Le désarroi de Ban Ki-moon

Le secrétaire général de l’ONU dénonce le manque de volonté des dirigeants politiques pour régler les crises

Sur le départ après une décennie à la tête de l’Organisation des Nations unies (ONU), Ban Ki-moon faisait lundi ses adieux à la Genève internationale. L’occasion de fustiger une nouvelle fois, devant la presse, le manque de leadership politique des principaux acteurs des crises qui embrasent le monde. Le Sud-coréen, lui-même sous le feu de la critique pour son manque d’initiative en tant que secrétaire général, s’est exonéré de toute responsabilité dans les conflits du Proche-Orient.

La surdité des dirigeants arabes

«Aucun chef de l’ONU n’a nommé autant de médiateurs ou de représentants spéciaux, a expliqué Ban Ki-moon en rappelant le cas syrien qui a mobilisé tour à tour Kofi Annan, Lakhdar Brahimi et Staffan de Mistura. Il est troublant de voir que la violence dure depuis six ans sans que les principales parties au conflit n’aient abandonné leur approche militaire. Or, il n’y aura de solution que politique. La diplomatie ne peut opérer que lorsqu’on est prêt à négocier.»

Evoquant la décennie passée, Ban Ki-moon note qu’il a connu trois guerres à Gaza. «Du jamais vu. Or, l’ensemble de la communauté internationale est d’accord sur la solution à ce conflit: il faut deux Etats.» De même, lorsqu’il évoque rétrospectivement le «Printemps arabe», il déplore un aveuglement général: «Au début de ces soulèvements, j’ai effectué une tournée pour demander aux dirigeants de la région d’écouter ce que les jeunes avaient à leur dire.
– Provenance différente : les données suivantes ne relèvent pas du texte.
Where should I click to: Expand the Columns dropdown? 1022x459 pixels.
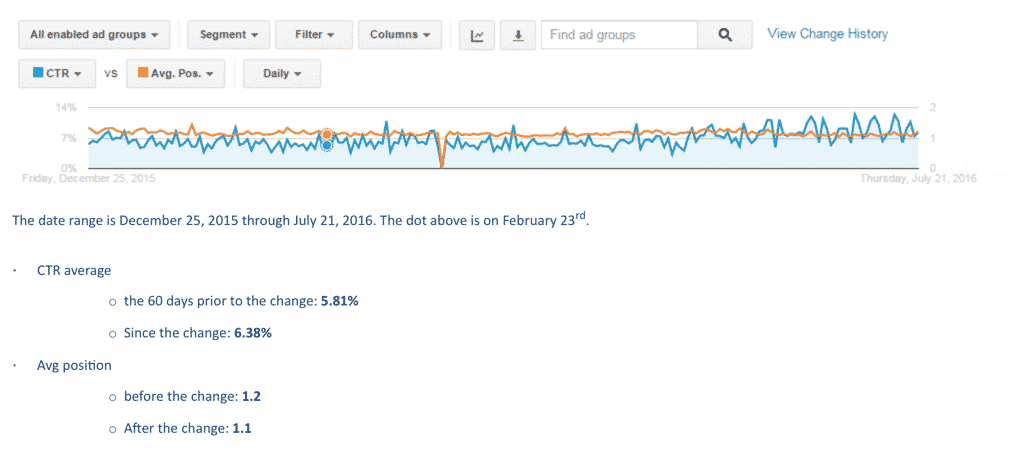(x=400, y=35)
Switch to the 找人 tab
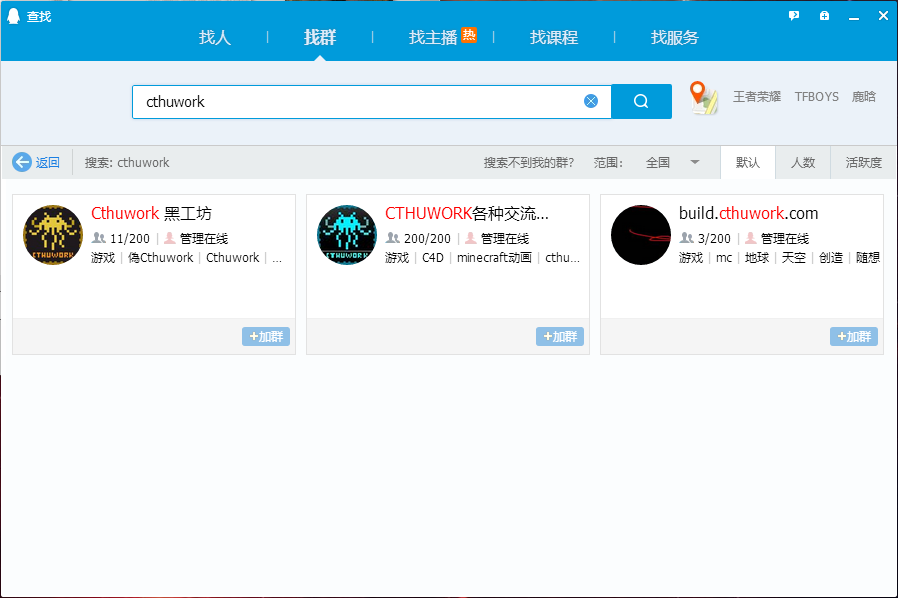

La plupart ne l’ont pas fait, jusqu’à ce jour.»

L’exemple de l’Accord sur le climat

Le Sud-coréen s’étonne que dans un monde de plus en plus interdépendant, les dirigeants poursuivent plus que jamais leur unique intérêt national. «C’est inquiétant. Face au terrorisme, aucun Etat seul ne peut faire face.» Cette logique nationale reste le principal frein à l’action médiatrice de l’ONU dans les conflits. «En Syrie, nous voyons un pays divisé, des groupes combattants divisés et un Conseil de sécurité divisé. C’est la recette d’une parfaite tempête.»

Le contre-exemple, qui rappelle qu’une autre approche est possible, est l’Accord de Paris sur la lutte contre le réchauffement climatique en passe d’entrer en vigueur. «Il est la démonstration que les dirigeants peuvent surmonter leurs désaccords et faire la différence. Jamais un accord n’avait été signé par autant d’Etats.»

40 visites en Suisse

En dix ans, Ban Ki-moon est venu une quarantaine de fois en Suisse. «En tant que secrétaire général, le Palais des Nations a été ma seconde maison.» C’est sous sa direction que le bâtiment a obtenu un financement de rénovation d’un milliard de francs de l’ONU. Le Sud-Coréen est ce mardi à Berne, l’occasion de remercier la Suisse de son importante aide aux travaux de restauration.